Los aurores no se movieron, y Draco supo que era simplemente porque respetaban demasiado a Potter, a pesar de ser un muchacho de jóvenes dieciocho años, como él.

Draco no habló. No tenía nada que decir. No sabía que decir.

—Solo quería decirte que… —Su pecho se agitaba al ritmo acelerado de su respiración—. No me debes nada.

Draco quiso decirle «¡por supuesto que no te debo nada!», pero ni él se creería esa mentira. Le había salvado la vida en la Sala de los Menesteres. Había testificado a favor de él, cuando podría no haberlo hecho, y lo hizo en contra de hasta sus propios amigos. De hecho, había visto con sus propios ojos la expresión de descontento de Katie Bell y Ron Weasley.

—De acuerdo —Fue lo único que pudo decir Draco, con un hilo de voz.

—Solo dije la verdad —continuó Potter—. Solo hice lo que tenía que hacer.

Draco sintió cómo su propio rostro hacía una mueca de dolor. Le estaba diciendo, en realidad, «te odio, pero soy tan buen héroe que hasta salvo a mis propios enemigos».

Asintió con la cabeza y se giró, sintiéndose más confundido aún.

— ¡Espera! —volvió a decir Potter, posándole la mano en el hombro para evitar que se marchara.

Draco se volvió nuevamente hacia él, ya un poco fastidiado. Solo quería marcharse. Solo quería ver a su madre y dormir, dormir toda una eternidad y despertarse en un mundo lejano si eso era posible. Lo miró suplicante y supo que Potter lo había entendido, que había captado el «déjame ir» que suspiraban sus ojos grises.

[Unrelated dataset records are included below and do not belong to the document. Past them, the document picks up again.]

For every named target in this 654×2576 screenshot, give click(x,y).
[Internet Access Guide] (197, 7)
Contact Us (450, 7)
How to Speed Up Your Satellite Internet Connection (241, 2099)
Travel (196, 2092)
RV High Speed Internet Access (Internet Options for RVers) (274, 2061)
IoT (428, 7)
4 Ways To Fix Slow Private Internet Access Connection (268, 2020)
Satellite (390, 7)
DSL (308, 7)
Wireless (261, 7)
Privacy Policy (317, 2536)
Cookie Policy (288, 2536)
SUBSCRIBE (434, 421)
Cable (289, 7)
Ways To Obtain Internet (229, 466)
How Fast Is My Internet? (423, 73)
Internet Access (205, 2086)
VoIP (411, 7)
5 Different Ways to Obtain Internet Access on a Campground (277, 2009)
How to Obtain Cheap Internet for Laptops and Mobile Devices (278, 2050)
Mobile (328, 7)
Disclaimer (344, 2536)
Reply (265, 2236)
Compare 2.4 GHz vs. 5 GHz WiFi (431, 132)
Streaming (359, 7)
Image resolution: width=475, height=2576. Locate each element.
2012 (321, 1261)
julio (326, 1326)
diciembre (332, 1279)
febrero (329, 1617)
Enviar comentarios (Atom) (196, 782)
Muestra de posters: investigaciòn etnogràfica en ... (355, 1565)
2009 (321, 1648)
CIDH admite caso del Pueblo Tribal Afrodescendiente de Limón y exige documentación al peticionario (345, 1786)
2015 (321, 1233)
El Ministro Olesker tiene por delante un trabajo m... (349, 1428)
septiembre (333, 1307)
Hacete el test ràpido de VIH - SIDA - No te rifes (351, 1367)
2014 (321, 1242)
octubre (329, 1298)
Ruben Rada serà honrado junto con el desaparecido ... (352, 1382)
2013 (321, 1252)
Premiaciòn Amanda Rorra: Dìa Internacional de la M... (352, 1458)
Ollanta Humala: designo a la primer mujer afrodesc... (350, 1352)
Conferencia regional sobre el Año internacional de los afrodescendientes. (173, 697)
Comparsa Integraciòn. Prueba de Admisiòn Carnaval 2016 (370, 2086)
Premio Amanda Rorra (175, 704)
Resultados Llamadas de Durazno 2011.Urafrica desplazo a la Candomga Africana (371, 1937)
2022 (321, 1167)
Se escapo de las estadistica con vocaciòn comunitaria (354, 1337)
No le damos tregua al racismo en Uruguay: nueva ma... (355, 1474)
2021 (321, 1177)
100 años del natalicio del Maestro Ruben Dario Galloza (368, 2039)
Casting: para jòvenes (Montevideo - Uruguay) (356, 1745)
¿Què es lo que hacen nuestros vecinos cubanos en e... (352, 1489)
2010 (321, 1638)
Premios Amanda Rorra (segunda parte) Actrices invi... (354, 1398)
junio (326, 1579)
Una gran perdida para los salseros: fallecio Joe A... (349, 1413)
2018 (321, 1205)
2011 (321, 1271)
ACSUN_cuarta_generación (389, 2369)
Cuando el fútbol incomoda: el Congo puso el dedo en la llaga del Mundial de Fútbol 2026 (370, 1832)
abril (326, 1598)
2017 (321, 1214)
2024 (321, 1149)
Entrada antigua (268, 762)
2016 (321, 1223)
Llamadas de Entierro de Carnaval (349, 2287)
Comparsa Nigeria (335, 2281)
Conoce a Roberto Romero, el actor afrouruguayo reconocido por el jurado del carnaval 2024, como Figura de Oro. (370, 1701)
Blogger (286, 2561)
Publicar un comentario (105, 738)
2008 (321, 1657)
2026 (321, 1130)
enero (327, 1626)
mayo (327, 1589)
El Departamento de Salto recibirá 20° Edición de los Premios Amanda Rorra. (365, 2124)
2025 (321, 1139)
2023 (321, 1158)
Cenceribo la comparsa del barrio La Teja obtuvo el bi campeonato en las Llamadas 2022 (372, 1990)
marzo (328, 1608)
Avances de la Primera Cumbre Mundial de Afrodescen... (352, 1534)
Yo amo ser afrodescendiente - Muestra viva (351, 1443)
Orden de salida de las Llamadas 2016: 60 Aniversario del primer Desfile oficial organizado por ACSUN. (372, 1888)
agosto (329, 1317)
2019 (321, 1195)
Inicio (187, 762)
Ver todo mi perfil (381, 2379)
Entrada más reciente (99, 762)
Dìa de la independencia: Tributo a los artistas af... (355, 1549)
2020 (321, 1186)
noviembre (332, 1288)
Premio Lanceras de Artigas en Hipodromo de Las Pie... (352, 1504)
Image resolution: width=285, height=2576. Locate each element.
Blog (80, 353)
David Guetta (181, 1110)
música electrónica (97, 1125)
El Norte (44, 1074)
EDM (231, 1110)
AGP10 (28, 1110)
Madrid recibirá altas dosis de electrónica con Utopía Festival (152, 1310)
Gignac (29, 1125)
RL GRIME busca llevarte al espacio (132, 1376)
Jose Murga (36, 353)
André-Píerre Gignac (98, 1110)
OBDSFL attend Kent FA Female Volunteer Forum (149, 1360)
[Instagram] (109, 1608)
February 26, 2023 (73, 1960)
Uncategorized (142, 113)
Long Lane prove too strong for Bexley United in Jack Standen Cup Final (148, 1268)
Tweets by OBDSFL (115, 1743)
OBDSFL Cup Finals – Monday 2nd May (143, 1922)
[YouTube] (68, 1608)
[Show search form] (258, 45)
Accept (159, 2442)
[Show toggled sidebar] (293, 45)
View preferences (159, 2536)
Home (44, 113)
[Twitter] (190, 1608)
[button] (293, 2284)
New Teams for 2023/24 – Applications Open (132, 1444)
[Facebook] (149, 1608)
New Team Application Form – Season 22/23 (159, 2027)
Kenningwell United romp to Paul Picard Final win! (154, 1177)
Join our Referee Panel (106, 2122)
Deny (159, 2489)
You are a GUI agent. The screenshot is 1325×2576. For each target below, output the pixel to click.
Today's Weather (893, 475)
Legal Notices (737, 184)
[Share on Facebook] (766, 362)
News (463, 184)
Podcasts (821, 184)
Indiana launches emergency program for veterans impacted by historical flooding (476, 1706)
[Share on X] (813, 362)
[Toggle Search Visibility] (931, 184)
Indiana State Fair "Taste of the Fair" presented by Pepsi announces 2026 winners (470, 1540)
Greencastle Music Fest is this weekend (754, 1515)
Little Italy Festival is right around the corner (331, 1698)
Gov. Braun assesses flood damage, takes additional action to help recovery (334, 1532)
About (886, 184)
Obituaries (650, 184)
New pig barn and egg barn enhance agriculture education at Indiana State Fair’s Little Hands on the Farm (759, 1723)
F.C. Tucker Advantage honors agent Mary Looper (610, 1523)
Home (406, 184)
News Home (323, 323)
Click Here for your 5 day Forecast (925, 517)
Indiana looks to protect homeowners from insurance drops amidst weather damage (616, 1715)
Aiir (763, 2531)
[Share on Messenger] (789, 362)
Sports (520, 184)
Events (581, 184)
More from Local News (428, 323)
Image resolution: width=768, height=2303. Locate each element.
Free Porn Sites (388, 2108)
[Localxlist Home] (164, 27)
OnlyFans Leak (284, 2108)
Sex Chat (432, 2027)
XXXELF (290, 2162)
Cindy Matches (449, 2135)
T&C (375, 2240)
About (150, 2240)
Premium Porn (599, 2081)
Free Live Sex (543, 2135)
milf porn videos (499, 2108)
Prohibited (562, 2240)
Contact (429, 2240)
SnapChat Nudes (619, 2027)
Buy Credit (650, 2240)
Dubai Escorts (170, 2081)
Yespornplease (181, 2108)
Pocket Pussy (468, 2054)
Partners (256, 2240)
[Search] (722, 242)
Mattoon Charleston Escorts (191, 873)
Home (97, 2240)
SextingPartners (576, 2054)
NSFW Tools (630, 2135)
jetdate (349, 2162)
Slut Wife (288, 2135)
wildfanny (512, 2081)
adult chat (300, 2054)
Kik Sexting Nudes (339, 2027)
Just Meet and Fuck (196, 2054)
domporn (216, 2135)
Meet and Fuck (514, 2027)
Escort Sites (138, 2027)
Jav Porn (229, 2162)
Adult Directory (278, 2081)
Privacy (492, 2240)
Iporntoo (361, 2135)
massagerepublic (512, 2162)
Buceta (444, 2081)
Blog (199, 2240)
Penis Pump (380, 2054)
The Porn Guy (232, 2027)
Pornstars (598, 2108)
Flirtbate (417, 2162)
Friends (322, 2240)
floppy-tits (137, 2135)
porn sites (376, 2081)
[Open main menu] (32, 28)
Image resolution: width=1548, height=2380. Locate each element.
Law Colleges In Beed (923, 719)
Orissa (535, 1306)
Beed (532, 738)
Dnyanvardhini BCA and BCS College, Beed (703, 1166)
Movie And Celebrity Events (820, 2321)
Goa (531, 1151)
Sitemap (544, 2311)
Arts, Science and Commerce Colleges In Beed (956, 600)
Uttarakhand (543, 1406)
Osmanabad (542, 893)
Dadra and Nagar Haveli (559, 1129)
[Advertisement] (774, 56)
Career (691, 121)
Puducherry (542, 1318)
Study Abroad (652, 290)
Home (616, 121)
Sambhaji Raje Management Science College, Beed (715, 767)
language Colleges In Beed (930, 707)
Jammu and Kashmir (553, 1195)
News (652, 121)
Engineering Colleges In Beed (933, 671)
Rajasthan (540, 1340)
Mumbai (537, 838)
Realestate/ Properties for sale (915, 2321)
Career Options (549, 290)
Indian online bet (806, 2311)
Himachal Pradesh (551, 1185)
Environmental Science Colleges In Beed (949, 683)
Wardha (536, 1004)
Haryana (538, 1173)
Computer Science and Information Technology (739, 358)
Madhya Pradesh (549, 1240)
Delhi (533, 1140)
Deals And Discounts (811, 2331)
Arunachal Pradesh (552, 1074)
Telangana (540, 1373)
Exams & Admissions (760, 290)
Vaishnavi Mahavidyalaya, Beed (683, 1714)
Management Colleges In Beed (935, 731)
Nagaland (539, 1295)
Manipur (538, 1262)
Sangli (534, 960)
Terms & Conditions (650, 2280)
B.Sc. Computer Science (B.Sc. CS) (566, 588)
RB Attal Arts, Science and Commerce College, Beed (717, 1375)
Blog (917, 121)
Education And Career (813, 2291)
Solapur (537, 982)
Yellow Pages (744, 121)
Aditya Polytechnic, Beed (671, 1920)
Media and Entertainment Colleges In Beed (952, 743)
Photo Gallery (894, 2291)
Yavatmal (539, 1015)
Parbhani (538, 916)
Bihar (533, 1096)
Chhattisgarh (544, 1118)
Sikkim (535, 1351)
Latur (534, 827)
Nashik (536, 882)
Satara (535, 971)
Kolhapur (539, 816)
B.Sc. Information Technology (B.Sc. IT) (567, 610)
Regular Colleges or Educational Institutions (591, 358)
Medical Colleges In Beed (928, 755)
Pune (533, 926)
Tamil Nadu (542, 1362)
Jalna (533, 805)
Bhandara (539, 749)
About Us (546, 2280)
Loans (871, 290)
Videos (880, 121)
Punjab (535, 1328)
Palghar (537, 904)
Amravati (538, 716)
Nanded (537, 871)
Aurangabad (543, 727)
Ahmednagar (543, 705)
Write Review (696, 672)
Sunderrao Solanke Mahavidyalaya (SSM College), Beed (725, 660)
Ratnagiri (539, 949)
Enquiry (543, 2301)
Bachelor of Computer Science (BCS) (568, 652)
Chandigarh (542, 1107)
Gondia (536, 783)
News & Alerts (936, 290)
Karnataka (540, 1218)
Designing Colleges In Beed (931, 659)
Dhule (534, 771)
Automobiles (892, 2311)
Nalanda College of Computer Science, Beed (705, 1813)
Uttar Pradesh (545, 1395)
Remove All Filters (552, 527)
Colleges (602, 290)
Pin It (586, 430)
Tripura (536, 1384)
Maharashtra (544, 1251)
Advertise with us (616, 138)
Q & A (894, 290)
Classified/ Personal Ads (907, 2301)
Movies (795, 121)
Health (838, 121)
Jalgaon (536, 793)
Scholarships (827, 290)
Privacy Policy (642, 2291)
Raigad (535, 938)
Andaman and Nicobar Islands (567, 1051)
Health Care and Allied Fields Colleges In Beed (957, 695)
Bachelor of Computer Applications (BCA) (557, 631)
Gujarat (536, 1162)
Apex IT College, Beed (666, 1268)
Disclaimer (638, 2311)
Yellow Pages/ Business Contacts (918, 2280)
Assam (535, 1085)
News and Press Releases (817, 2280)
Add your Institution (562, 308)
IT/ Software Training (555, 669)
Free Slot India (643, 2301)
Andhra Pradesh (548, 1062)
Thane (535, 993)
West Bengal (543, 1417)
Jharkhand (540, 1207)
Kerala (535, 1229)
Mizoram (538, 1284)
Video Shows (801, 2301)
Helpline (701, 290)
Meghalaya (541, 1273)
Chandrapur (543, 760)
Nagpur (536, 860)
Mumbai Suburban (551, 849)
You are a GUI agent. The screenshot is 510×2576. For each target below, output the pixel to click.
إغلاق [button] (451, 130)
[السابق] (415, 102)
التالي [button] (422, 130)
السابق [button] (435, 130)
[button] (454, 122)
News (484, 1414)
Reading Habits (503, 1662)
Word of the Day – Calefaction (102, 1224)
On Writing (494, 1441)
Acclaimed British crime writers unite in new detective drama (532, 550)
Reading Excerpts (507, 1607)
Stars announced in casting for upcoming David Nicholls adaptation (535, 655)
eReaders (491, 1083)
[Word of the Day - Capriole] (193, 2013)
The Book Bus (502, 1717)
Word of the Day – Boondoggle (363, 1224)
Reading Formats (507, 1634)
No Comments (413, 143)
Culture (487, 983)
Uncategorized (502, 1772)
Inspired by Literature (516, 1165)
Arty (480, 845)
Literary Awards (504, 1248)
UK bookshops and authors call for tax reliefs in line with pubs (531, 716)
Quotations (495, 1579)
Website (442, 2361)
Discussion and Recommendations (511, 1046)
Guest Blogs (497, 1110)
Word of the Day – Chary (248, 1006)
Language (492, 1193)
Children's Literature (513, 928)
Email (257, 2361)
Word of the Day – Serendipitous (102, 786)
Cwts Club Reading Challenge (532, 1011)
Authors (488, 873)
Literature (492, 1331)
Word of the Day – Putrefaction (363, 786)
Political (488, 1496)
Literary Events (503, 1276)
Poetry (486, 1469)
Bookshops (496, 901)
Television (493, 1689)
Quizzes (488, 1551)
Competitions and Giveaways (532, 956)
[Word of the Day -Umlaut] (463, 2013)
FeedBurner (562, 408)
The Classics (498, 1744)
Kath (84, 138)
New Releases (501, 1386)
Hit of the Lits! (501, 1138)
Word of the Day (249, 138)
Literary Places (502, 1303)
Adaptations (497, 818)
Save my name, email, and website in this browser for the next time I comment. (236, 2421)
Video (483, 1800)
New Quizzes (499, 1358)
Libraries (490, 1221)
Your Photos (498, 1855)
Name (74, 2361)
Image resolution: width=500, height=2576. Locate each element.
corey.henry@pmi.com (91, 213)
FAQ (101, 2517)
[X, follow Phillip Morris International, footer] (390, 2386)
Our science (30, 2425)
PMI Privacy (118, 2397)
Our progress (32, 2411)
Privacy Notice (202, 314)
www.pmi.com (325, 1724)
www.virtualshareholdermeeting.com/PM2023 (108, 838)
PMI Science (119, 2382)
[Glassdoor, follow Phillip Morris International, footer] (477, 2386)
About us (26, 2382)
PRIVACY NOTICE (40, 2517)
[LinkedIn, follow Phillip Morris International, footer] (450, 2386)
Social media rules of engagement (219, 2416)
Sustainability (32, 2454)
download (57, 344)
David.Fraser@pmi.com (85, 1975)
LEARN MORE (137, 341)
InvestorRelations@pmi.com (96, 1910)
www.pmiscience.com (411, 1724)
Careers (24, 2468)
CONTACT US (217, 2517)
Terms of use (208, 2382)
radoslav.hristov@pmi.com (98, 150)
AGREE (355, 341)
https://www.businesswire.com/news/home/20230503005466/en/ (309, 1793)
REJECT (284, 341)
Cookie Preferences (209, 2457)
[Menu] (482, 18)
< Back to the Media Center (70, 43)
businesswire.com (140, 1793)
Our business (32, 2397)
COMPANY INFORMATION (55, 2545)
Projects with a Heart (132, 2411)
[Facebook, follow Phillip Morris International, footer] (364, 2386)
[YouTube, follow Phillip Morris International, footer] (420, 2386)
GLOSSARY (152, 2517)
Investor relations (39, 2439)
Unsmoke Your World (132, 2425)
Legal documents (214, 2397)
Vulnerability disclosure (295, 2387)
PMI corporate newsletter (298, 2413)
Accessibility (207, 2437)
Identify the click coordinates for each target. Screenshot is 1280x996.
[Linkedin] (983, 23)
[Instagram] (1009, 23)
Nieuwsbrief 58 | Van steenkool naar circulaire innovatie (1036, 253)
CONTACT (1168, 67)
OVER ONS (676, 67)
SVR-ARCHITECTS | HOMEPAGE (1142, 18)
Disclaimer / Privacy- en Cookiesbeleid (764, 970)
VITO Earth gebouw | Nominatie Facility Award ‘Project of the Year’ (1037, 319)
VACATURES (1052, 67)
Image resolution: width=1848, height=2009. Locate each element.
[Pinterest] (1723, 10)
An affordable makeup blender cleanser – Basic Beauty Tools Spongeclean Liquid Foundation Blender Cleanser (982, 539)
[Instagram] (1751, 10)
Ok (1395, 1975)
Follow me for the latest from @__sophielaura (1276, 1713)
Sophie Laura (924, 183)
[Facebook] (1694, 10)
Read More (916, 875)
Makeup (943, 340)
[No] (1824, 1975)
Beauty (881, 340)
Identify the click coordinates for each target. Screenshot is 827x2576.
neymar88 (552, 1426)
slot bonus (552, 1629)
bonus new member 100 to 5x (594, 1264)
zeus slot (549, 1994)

—Sé que sufriste tanto como yo —dijo rápidamente—. Y no quiero que haya rencores. De mi parte, no los habrá. Al menos no contigo y tu madre. Con el resto de tu familia, es diferente.

Draco asintió. Sabía por qué lo decía, así que no se sorprendió.

Y en ese momento, Potter le tendió la mano. Draco no pudo evitar notar que esta le temblaba un poco. Qué ironía, la misma mano que había acabado con el Señor Tenebroso, temblaba ante él.

Después de vacilar unos segundos, le devolvió el saludo y sus manos se encontraron. Se las estrecharon con mucha fuerza, como queriendo decirse algo, pero sin saber cómo ni qué.

Draco no dijo nada más y se dio vuelta, de nuevo con los aurores caminando a su lado. Potter esta vez no lo siguió, pero tenía la sensación de que su mirada seguía clavada en su nuca.

«No habrá rencores», repitió Draco en su mente, siendo consciente de que Potter había hecho una noble elección, mientras que él realmente no tenía motivos para guardarle rencor alguno. Al contrario.

Y entonces se sintió aún más desgraciado, y pensó que merecía dirigirse a Azkaban y no a la Mansión Malfoy.